### EXTRAIT À LIRE
Sur le plan économique, Trump a déployé tout l’arsenal protectionniste : hausse des tarifs, pressions et incitatifs financiers pour que les entreprises américaines en Chine rapatrient leur production et interdiction de certains investissements chinois en sol américain. Plus récemment, il a adopté une stratégie encore plus agressive pour freiner l’ascension du secteur technologique chinois. Au nom de la sécurité nationale, le gouvernement américain a imposé un boycottage de la technologie et des produits 5G de Huawei, le géant chinois des télécommunications. Sous la menace de représailles, il a aussi exigé que les partenaires commerciaux et alliés des États-Unis emboîtent le pas. Certains ont accepté à contrecœur, d’autres résistent toujours. Les États-Unis ont aussi limité l’accès de l’entreprise aux semi-conducteurs, un élément clé dans le développement de la technologie.

Dans un nouveau mandat, Trump promet d’accentuer la pression sur la Chine, au détriment de la stabilité économique et politique du monde. Pourtant, dans les prochaines années, la Chine continuera d’être un marché très important qui générera des technologies novatrices dans plusieurs secteurs.

### DONNÉES SOURCES
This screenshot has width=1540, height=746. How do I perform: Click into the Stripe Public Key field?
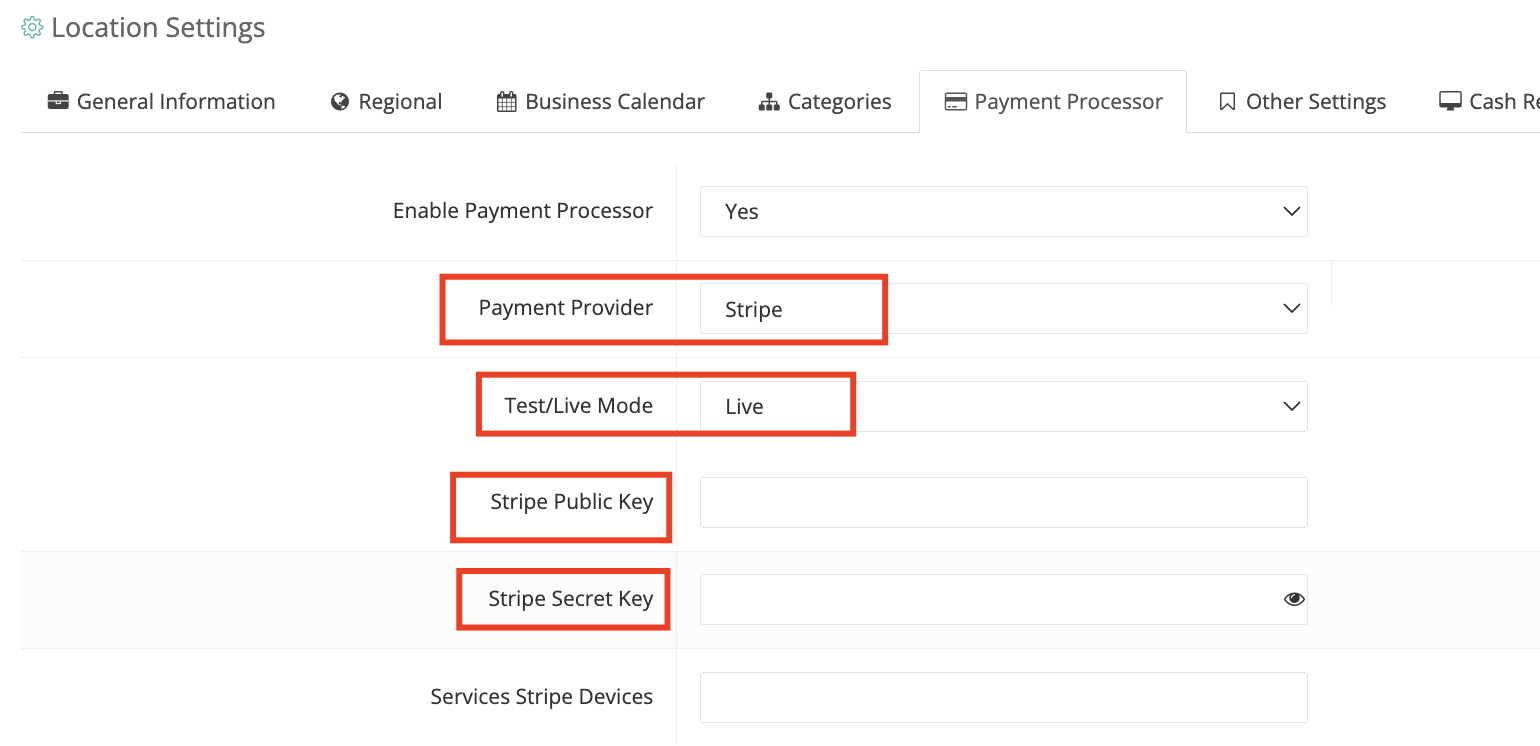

...

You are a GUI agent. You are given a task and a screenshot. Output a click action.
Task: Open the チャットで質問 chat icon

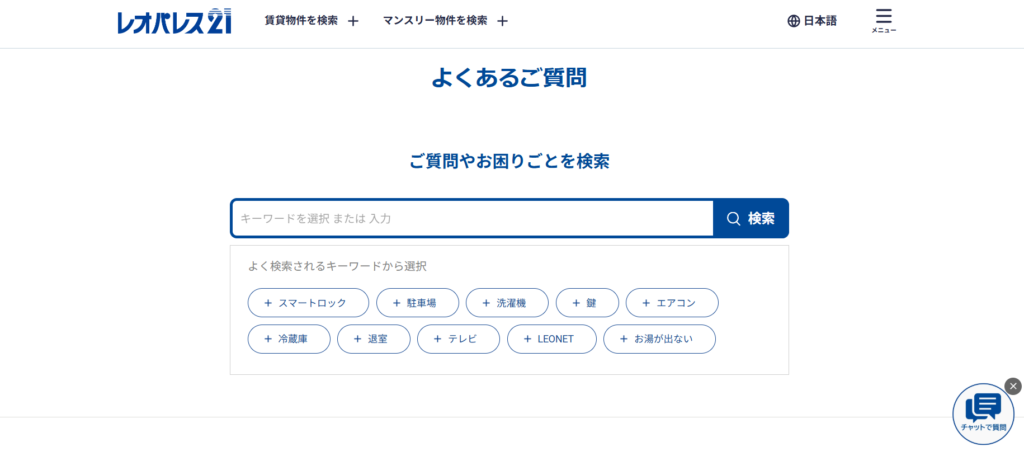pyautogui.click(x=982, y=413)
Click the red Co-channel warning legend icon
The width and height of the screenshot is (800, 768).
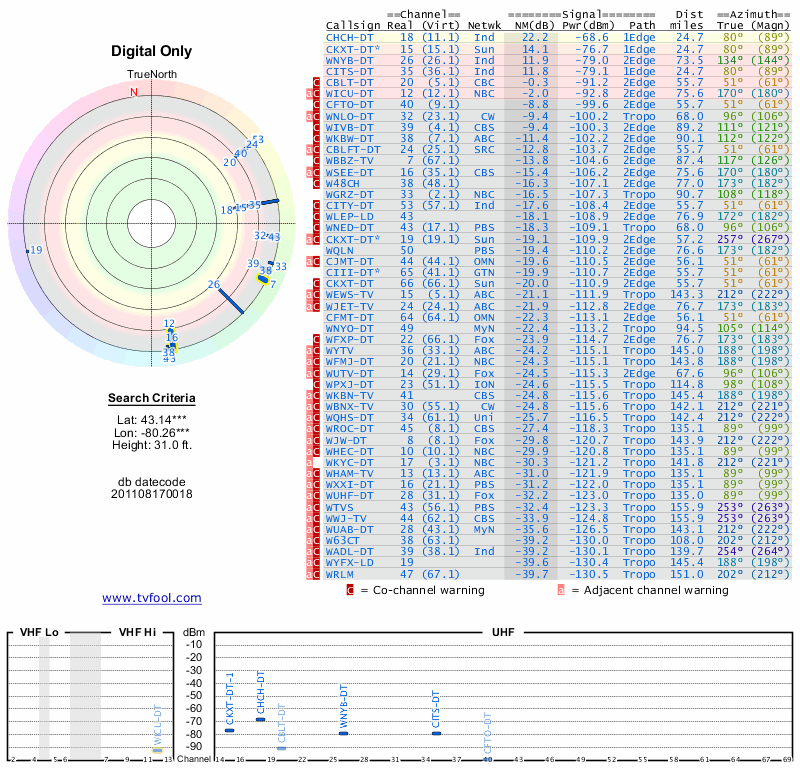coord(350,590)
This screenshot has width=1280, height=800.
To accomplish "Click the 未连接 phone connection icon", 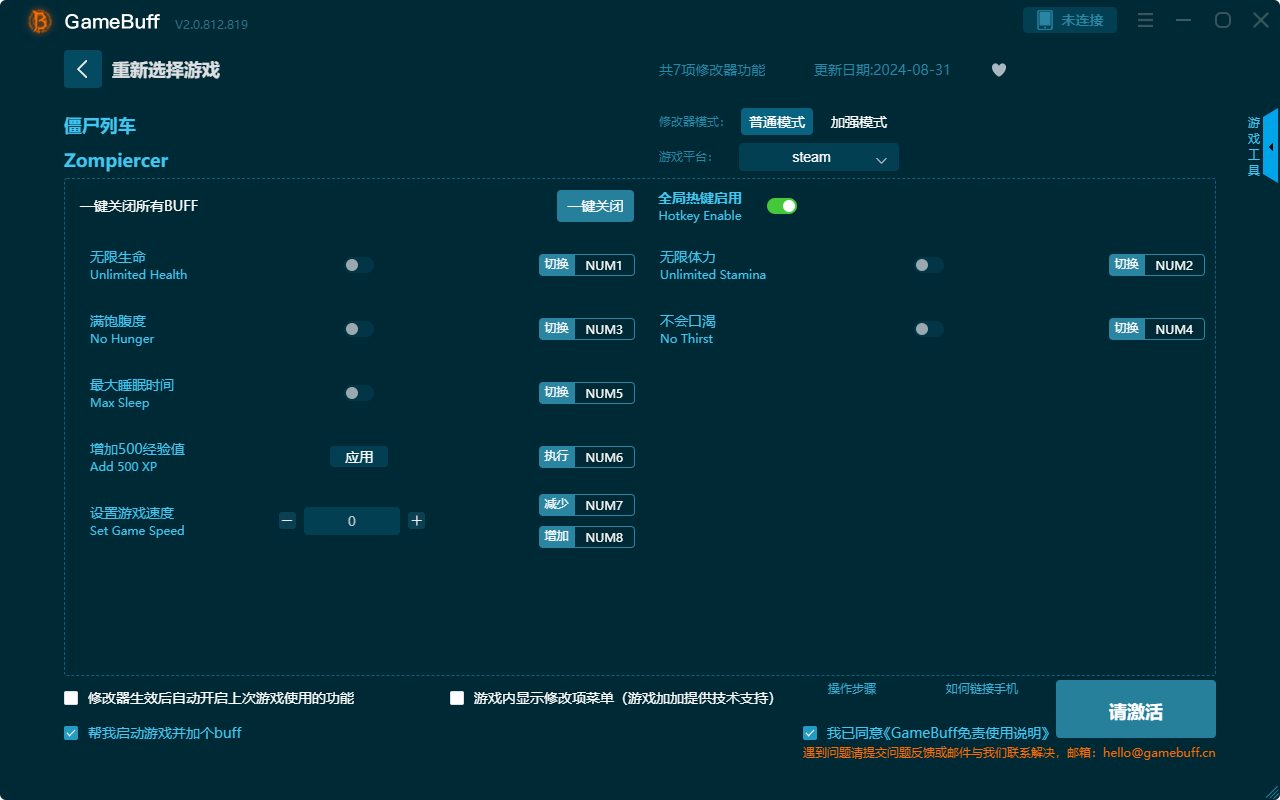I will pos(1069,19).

--

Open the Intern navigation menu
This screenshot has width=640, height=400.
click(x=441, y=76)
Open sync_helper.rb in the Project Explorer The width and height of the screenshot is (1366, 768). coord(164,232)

### TRAVAIL DEMANDÉ
#1 Indiquez si les affirmations suivantes concordent avec l'extrait sur la politique de Trump envers la Chine, par oui ou par non, en citant à l'identique les mots qui tranchent : (a) Le gouvernement américain a boycotté la technologie 5G de Huawei au nom de la sécurité nationale. (b) Tous les partenaires et alliés des États-Unis ont suivi ce boycottage. (c) Le texte prévoit que la Chine perdra son importance comme marché dans les prochaines années.
#2 Reprenez l'extrait sur la politique de Trump envers la Chine à la suite de sa dernière phrase.

### EXERCICES CORRIGÉS
#1
(a) Oui : « Au nom de la sécurité nationale, le gouvernement américain a imposé un boycottage de la technologie et des produits 5G de Huawei ».
(b) Non : « Certains ont accepté à contrecœur, d’autres résistent toujours. »
(c) Non : « la Chine continuera d’être un marché très important qui générera des technologies novatrices dans plusieurs secteurs ».

#2
Il serait naïf de croire que l’élection de Joe Biden impliquerait un retour à la normale. Non seulement la concurrence avec la Chine s’est intensifiée, mais un président Biden devrait composer avec une opinion publique plus défavorable à la Chine et une aile gauche en pleine ascension qui privilégie une politique commerciale axée sur la protection des emplois manufacturiers. Reste à voir si les élus républicains, une fois affranchis de Trump, afficheraient une position plus nuancée à l’égard de la Chine.

Biden veut du changement

Pour Biden, les relations économiques avec la Chine doivent changer. Il propose une meilleure protection des brevets et des secrets industriels, veut empêcher le transfert obligatoire de technologies pour une entreprise qui s’implante en Chine, et limiter les barrières non tarifaires, les subventions illégales et la manipulation des taux de change. Il promet aussi que les nouvelles ententes commerciales comprendront des exigences vérifiables pour les normes du travail, les droits de la personne et l’environnement. Biden n’écarte pas la possibilité d’utiliser les tarifs et les sanctions ciblées en coordination avec ses alliés, mais il croit que ces objectifs peuvent être atteints par la négociation et une réglementation plus stricte.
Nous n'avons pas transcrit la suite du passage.